Bild: Gegen Putin: Auch so wurde an den Jahrestag der Samtenen Revolution erinn…
Prag taz | Selbst in einer geschichtsträchtigen Stadt wie Prag gibt es kaum
einen Ort, der so sehr den Kampf junger Menschen für Freiheit und
Demokratie symbolisiert, wie der Albertov-Campus der Prager
Karlsuniversität unweit des Stadtzentrums. Es war hier, wo sich 1939 die
Studentenproteste gegen die Naziokkupation konzentrierten, die am 17.
November 1939 in die Schließung aller tschechischen Universitäten und
Repressalien gegen ihre Vertreter mündeten.
Und es war hier, wo 50 Jahre später eine Gedenkdemonstration zur Samtenen
Revolution wurde, die den Lauf der tschechischen Geschichte verändern
sollte.
Es war auch am Albertov-Campus, wo die Samtene Revolution an ihrem 26.
Geburtstag zu Grabe getragen wurde. Ihr Totengräber: Präsident Miloš Zeman.
Denn der missbrauchte diesen Feiertag der Meinungsfreiheit, um die
Spaltung, die sich seit seiner Wahl 2013 in der tschechischen Gesellschaft
auftut, weiterzutreiben.
Zeman hatte sich entschlossen, den Jahrestag der Revolution damit zu
verbringen, rechtspopulistische Kräfte des „Blocks gegen den Islam“ bei
einer Kundgebung am Albertov-Campus zu unterstützen. Das hatte nicht nur
zur Folge, dass der Ort schon Stunden zuvor hermetisch von der Polizei
abgeriegelt wurde. Denn die Staatsmacht musste den Präsidenten vor seinem
eigenen Volk beschützen, das ihn bei den Feiern 2014 mit Eiern beworfen
hatte. In diesem Jahr durften nur ausgesuchte Gäste in die Nähe des
Podiums: ausgewiesene Fans von Zeman, Mitglieder des Blocks gegen den
Islam.
Die Kundgebung war ein Affront gegen die Ideen der Revolution von 1989, zu
denen auch der Wunsch gehörte, „zurück nach Europa“ zu gelangen. Es war
eher ein zentralasiatisches Flair, das Zeman und der Block gegen den Islam
in diesem Jahr nach Albertov brachten. Auf dem Podium prangte die Losung
„Lang lebe Zeman“. Davor der Präsident mit Martin Konvička, dem Führer d…
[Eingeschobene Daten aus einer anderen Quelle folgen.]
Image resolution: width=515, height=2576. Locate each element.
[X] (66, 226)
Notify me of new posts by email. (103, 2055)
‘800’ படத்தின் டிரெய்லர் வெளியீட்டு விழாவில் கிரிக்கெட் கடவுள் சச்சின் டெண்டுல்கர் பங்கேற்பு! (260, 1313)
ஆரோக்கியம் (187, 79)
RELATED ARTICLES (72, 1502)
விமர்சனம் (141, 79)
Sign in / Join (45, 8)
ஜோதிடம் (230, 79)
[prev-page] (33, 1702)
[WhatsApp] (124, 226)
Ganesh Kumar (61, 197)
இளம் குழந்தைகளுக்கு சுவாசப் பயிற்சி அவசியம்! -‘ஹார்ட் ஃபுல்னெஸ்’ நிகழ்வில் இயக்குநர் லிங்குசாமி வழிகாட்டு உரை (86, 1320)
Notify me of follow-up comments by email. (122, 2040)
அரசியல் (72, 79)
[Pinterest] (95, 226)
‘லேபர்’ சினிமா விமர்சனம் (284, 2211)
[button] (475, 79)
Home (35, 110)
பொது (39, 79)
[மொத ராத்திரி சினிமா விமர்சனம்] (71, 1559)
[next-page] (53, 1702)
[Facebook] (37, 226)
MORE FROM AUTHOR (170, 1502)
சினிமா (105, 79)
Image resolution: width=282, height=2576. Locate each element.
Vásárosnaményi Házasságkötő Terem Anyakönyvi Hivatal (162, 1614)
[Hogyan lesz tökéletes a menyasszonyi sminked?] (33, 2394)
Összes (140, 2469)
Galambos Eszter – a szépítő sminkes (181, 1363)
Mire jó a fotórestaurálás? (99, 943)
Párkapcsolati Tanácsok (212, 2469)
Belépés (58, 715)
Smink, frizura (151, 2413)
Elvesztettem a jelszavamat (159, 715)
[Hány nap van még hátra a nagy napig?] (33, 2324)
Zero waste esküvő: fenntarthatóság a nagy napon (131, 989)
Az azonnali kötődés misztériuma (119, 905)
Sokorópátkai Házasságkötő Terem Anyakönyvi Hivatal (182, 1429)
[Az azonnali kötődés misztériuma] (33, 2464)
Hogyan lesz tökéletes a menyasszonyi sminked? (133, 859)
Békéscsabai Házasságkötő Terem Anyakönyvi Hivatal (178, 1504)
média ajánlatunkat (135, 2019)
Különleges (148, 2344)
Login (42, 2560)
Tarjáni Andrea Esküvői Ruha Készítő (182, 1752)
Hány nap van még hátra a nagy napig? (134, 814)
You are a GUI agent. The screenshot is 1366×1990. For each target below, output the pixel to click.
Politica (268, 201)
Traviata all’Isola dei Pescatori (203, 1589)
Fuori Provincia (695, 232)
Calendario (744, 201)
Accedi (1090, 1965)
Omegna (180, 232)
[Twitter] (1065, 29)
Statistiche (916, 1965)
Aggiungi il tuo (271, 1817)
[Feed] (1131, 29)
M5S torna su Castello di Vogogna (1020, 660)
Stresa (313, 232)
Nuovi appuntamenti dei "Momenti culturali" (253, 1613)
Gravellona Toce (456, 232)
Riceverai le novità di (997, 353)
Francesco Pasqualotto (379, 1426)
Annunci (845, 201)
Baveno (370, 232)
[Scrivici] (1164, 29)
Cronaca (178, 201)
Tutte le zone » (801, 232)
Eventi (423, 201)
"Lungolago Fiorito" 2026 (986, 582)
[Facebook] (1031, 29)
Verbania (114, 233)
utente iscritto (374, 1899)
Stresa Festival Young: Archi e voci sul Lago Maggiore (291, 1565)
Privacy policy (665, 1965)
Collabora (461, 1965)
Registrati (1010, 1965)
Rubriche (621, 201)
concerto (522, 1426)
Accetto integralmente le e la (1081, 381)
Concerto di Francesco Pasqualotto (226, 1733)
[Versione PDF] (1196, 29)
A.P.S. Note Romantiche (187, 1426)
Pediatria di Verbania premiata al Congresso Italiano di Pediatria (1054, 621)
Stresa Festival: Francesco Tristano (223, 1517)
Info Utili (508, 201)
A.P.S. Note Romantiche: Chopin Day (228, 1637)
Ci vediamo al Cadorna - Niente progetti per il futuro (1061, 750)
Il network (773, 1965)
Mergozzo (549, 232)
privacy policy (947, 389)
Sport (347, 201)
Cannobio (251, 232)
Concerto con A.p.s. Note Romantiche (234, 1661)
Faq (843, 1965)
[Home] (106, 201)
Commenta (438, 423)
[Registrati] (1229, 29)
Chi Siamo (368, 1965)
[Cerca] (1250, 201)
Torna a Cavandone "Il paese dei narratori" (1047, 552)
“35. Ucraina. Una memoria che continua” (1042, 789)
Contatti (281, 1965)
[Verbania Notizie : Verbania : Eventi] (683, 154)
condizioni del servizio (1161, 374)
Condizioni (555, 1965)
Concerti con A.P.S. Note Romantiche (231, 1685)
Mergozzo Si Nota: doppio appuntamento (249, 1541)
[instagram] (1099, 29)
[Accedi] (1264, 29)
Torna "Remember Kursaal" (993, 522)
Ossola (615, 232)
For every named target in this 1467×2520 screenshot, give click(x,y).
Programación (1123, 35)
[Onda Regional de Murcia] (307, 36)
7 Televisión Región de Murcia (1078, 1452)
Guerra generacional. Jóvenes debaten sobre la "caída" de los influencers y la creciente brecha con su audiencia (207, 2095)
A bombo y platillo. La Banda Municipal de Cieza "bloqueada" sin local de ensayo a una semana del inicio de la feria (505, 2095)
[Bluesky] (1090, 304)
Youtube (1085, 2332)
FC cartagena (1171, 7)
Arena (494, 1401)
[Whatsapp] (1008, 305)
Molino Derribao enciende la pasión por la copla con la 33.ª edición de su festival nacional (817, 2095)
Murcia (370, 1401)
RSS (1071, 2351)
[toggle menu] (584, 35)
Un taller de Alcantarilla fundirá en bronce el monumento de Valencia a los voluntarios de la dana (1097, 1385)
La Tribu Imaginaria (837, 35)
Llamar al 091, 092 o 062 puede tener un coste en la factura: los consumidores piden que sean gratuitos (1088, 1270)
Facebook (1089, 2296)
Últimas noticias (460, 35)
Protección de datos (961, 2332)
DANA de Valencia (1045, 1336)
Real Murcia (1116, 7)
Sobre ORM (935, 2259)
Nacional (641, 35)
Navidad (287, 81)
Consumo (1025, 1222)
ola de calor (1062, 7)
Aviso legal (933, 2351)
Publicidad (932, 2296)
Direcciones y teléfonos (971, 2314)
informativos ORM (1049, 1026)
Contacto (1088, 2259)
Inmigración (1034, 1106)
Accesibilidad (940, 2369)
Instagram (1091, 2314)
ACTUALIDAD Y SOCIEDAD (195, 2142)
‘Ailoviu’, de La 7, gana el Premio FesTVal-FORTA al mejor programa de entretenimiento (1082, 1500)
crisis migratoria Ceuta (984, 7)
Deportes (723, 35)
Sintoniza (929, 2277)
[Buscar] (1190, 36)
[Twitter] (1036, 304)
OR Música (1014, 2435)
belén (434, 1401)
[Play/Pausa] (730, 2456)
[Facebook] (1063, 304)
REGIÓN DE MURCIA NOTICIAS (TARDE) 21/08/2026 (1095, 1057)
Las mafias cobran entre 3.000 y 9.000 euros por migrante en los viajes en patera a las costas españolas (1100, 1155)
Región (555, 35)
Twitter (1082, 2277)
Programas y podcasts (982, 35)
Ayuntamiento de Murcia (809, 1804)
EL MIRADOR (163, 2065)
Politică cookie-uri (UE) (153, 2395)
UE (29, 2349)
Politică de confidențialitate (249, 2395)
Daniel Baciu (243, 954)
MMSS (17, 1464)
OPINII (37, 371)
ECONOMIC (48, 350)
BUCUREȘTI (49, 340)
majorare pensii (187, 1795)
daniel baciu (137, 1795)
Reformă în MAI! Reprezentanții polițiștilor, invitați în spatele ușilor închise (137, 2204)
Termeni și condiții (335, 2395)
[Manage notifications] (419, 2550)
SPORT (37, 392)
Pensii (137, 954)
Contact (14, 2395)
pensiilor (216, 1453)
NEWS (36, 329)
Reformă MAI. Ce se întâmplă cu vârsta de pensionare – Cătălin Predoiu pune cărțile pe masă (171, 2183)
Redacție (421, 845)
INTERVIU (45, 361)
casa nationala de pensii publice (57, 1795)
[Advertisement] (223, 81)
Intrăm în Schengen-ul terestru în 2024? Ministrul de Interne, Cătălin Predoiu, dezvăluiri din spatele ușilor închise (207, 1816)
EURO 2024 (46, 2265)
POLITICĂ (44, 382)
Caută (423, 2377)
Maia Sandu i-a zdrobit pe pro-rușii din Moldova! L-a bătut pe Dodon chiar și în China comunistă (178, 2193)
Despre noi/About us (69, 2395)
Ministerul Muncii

Blocks gegen den Islam, der Putin-Lobbyist Martin Nejedlý, der zu Zemans
Beratern gehört, sowie die obligatorischen klatschenden Zeman-Freunde.
In seiner Rede setzte Zeman Flüchtlinge mit Terroristen gleich und erklärte
all diejenigen, die nicht mit ihm konform gingen, zu einer „brüllenden
Herde“. Mit im Publikum saßen auch Mitglieder der Führungsriege von Pegida.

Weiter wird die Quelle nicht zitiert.